Every entry needs to be written out again exactly, with its pictures removed.

──────── RECORDS FOR PROCESSING ────────

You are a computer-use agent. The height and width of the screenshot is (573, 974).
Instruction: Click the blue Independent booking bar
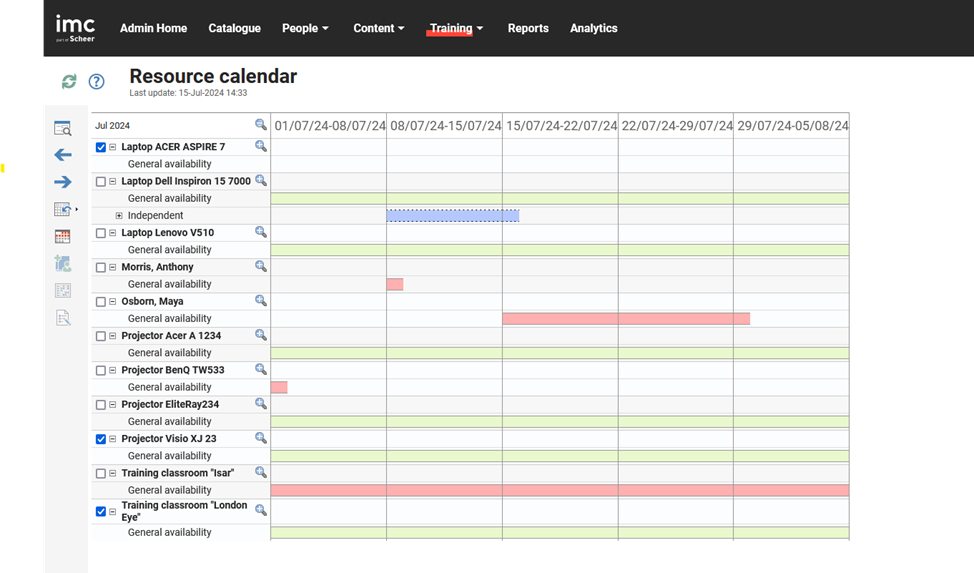pyautogui.click(x=452, y=216)
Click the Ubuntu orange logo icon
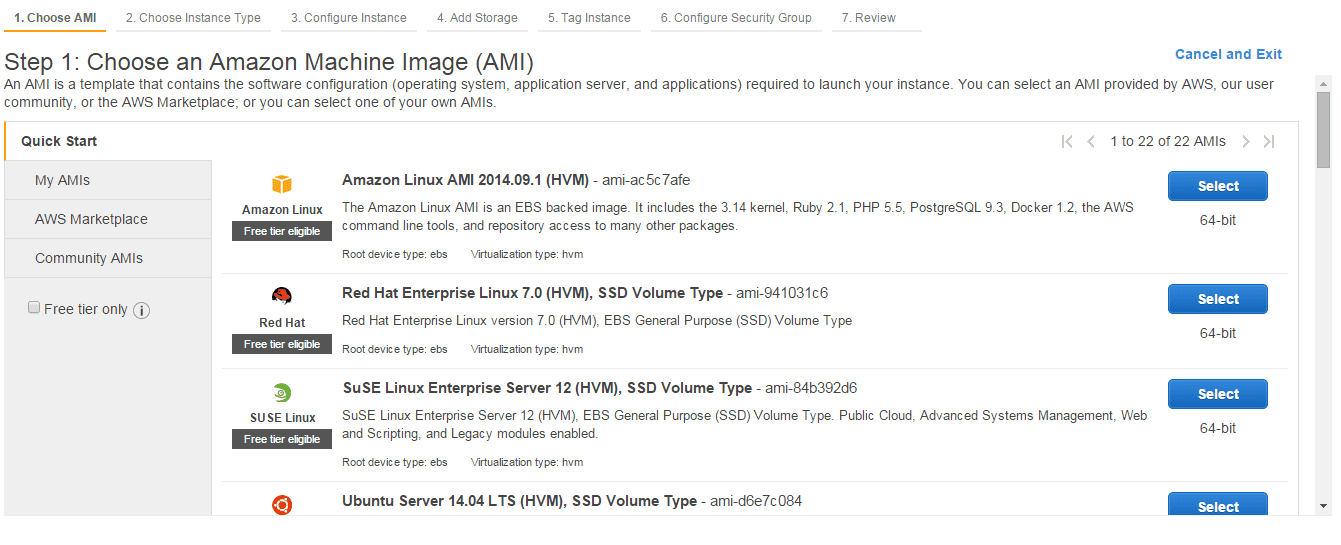Viewport: 1341px width, 545px height. pos(282,505)
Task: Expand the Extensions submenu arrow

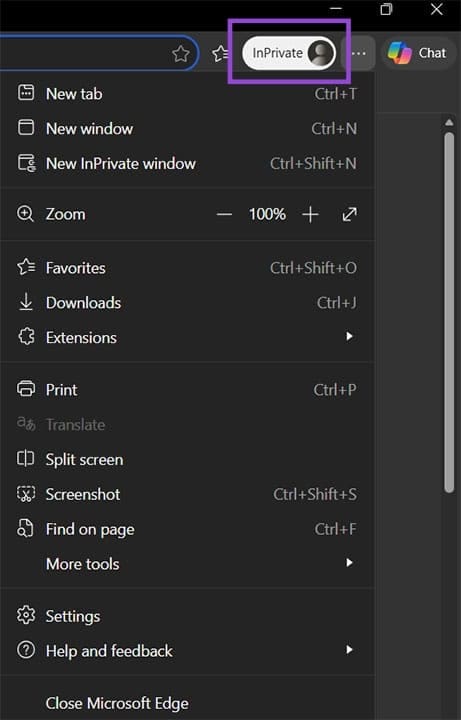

────────

**EXPECTED OUTPUT:**
You are a computer-use agent. The height and width of the screenshot is (573, 974).
Instruction: Click the blue Independent booking bar
pyautogui.click(x=452, y=216)
Click the Ubuntu orange logo icon
Viewport: 1341px width, 545px height. pos(282,505)
Task: Expand the Extensions submenu arrow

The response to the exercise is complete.